Lets’ talk about sex ! Sur Prescription Lab, on a l’habitude, mais cette fois avec Leïla Slimani, auteure de Sexe et mensonges, on va vous montrer que le sexe est aussi un révélateur social. Dans ce recueil de témoignages, la romancière qui a reçu le prix Goncourt pour Chanson douce en 2016, donne la parole aux Marocaines pour parler de leur corps et de ce qu’elles font (ou ne font pas) avec. Radiographie d’une société coupée en deux.
Imaginez…
Vous descendez dans le métro le matin en mini-jupe et les autres femmes vous regardent de travers. Sur votre lieu de travail, votre supérieur (homme ou femme) vous demande de retourner illico chez vous et de revenir habillée correctement. C’est-à-dire en pantalon ou en jupe longue. Imaginez-vous maintenant un samedi soir : vous décidez avec des copines de sortir et lorsque vous rentrez dans un café, vous vous rendez compte que les seules femmes admises sont des prostituées. Le propriétaire des lieux vous demande de vous en aller si vous êtes une fille « bien ». Imaginez encore un soir d’été : il a fait étouffant toute la journée et vous voulez profiter de la fraîcheur de la nuit en vous promenant avec votre meilleur ami M. Au bout de cinq minutes, un policier vous arrête et vous demande si vous êtes mariés, ou si M. est votre frère. Comme ce n’est pas le cas, l’homme vous demande de rentrer chez vous et vous menace de vous emmener au poste si vous n’obtempérez pas. Autant de scènes « ordinaires », que vous trouverez à la pelle dans l’indispensable livre de la romancière Leïla Slimani, Sexe et mensonges.
Briser un tabou
C’est à l’occasion d’une tournée dans son pays d’origine, le Maroc, pour présenter son premier roman, Dans le jardin de l’ogre, que Leïla Slimani commence à recueillir, d’abord de façon imprévue, ses premiers témoignages auprès de femmes marocaines. Son roman, l’histoire d’une nymphomane, est propice à délier les langues. Très vite, Leïla Slimani se rend compte du niveau de frustration énorme qui existe chez la majorité de ses lectrices. Si son but n’était pas d’écrire une étude sociologique, elle a tenu à « livrer une parole brute (…) vibrante et intense.

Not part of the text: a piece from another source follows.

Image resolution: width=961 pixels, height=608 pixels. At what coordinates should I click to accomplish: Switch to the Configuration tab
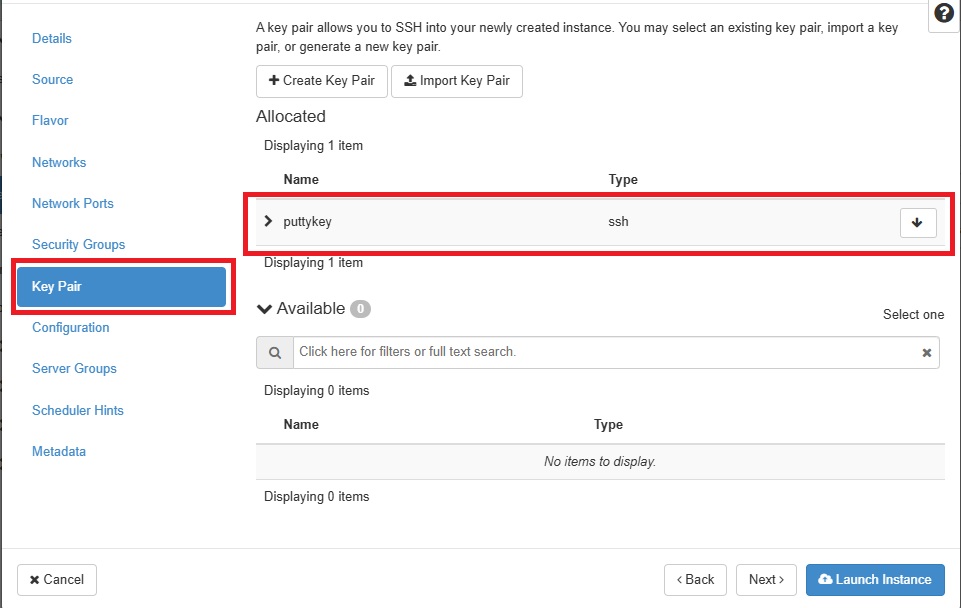70,328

En me racontant leur vie, en acceptant de briser des tabous, toutes ces femmes m’ont signifié une chose : leur vie a de l’importance. »
Au Maroc, la femme est encore une intruse dans l’espace public.
Appel à la mixité
L’auteure a donné la parole à seize Marocaines autour desquels elle a articulé ses chapitres pour mettre en avant les dysfonctionnements de la société marocaine en matière de sexualité et de droits des femmes. Evidemment les deux sont liés, et elle appelle de ses vœux à une véritable mixité. « Pour les Marocains, ce combat est très récent. » Au Maroc, la femme est encore une intruse dans l’espace public. Leïla Slimani rappelle cependant que le sexe est très présent dans les discussions des femmes, mais à l’abri des murs, et dans la littérature arabe contemporaine. « On la retrouve chez Mohamed Choukri, Tahar Ben Jelloun, Mohamed Leftah, Abdellah Taïa. (…) Et même la littérature érotique chez des femmes comme la Libanaise Joumana Haddad, la mystérieuse Nedjma ou la Syrienne Salwa Al Neimi avec son livre La preuve par le miel. »

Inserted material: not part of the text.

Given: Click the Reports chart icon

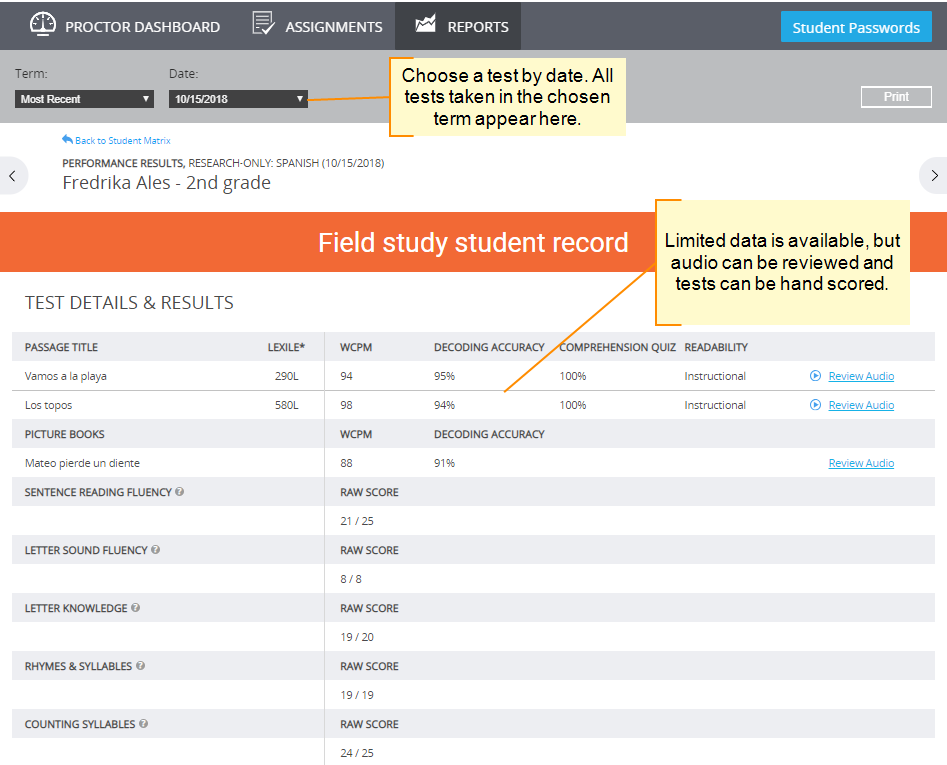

Leïla a elle-même été arrêtée une fois quand elle était plus jeune, dans une situation délicate avec son petit ami.
Toutes et tous obsédé(e)s par le sexe ?
Comment ne pas être obsédé(e) quand vous grandissez dans une société où la liberté sexuelle n’existe pas ? Au Maroc, la loi interdit les relations adultères – pouvant être punies d’un à deux ans de prison selon l’article 491 du Code pénal -, les relations sexuelles hors mariage – article 490, qui prévoit un emprisonnement d’un mois à un an – et l’homosexualité – article 489, qui prévoit un emprisonnement de six mois à trois ans de prison. De même l’avortement est interdit alors que l’on dénombre 600 interruptions volontaires de grossesse chaque jour au Maroc dans des conditions souvent atroces. Il résulte de ces interdits une grande misère sexuelle « dont les conséquences sont devenues clairement politiques ». Pour Leïla Slimani, « la misère sexuelle s’inscrit dans un contexte général de misère sociale de la jeunesse : chômage, absence d’offre culturelle, fermeture des frontières européennes, islamisme radical. » Issue elle-même de la bourgeoisie marocaine, élevée dans une famille qui lui a appris que son corps lui appartenait mais que la société la jugerait autrement, Leïla a elle-même été arrêtée une fois quand elle était plus jeune, dans une situation délicate avec son petit ami.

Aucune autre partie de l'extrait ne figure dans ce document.